### What this exercise asks:
(1) According to the Australian Champion Two Year Old passage, since what year has the award been given?
(2) What conditions does the Australian Champion Two Year Old passage give for the horse that receives the award? List them all.
(3) Echo the Australian Champion Two Year Old passage, starting at "The Australian Champion" and ending at "season since 1994.".

### Provided passage:
- - -
= Australian Champion Two Year Old =

The Australian Champion Two Year Old is awarded annually to the two-year-old Thoroughbred horse whose performances in Australia are deemed to be the most impressive throughout each racing season.
It has been awarded at the conclusion of each racing season since 1994.
- - -
### Excerpted data:
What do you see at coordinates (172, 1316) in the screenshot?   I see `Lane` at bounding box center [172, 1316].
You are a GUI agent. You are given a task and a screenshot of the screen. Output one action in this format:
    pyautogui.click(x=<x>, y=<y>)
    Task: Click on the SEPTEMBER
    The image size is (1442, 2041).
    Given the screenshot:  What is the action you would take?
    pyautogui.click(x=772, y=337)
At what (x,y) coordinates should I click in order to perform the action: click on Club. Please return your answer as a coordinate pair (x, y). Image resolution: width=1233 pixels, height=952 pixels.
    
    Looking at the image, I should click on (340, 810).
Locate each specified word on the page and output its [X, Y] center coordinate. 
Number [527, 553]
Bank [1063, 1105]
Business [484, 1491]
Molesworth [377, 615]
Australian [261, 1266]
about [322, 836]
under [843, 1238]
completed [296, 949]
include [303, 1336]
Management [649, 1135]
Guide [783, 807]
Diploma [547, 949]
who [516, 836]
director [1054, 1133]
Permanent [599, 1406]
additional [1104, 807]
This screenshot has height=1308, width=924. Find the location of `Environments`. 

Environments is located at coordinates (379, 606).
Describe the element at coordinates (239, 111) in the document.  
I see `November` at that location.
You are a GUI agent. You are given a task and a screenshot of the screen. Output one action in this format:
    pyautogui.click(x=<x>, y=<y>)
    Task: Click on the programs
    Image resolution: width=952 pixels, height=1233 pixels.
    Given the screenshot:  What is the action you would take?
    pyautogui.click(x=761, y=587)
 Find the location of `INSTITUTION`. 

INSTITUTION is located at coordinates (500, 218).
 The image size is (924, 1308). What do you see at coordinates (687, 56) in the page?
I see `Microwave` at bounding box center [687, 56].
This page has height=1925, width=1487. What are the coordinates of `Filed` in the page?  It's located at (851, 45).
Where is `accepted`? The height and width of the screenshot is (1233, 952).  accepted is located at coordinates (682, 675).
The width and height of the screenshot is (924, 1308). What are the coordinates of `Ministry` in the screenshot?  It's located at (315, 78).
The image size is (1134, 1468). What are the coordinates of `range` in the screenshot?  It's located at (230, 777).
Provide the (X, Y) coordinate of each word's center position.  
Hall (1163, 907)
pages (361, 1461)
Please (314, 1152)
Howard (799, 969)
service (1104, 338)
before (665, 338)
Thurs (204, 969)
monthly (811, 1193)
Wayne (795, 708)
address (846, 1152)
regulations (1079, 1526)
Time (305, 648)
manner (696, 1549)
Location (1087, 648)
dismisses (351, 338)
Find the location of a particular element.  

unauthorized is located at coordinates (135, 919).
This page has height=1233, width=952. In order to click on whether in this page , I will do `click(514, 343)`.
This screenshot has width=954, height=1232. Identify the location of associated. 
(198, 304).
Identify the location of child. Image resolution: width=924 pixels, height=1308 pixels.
- - -
### Responses to the tasks:
(1) 1994

(2)
- It is two years old.
- It is a Thoroughbred.
- Its performances are in Australia.
- Those performances are deemed the most impressive throughout the racing season.

(3)
The Australian Champion Two Year Old is awarded annually to the two-year-old Thoroughbred horse whose performances in Australia are deemed to be the most impressive throughout each racing season.
It has been awarded at the conclusion of each racing season since 1994.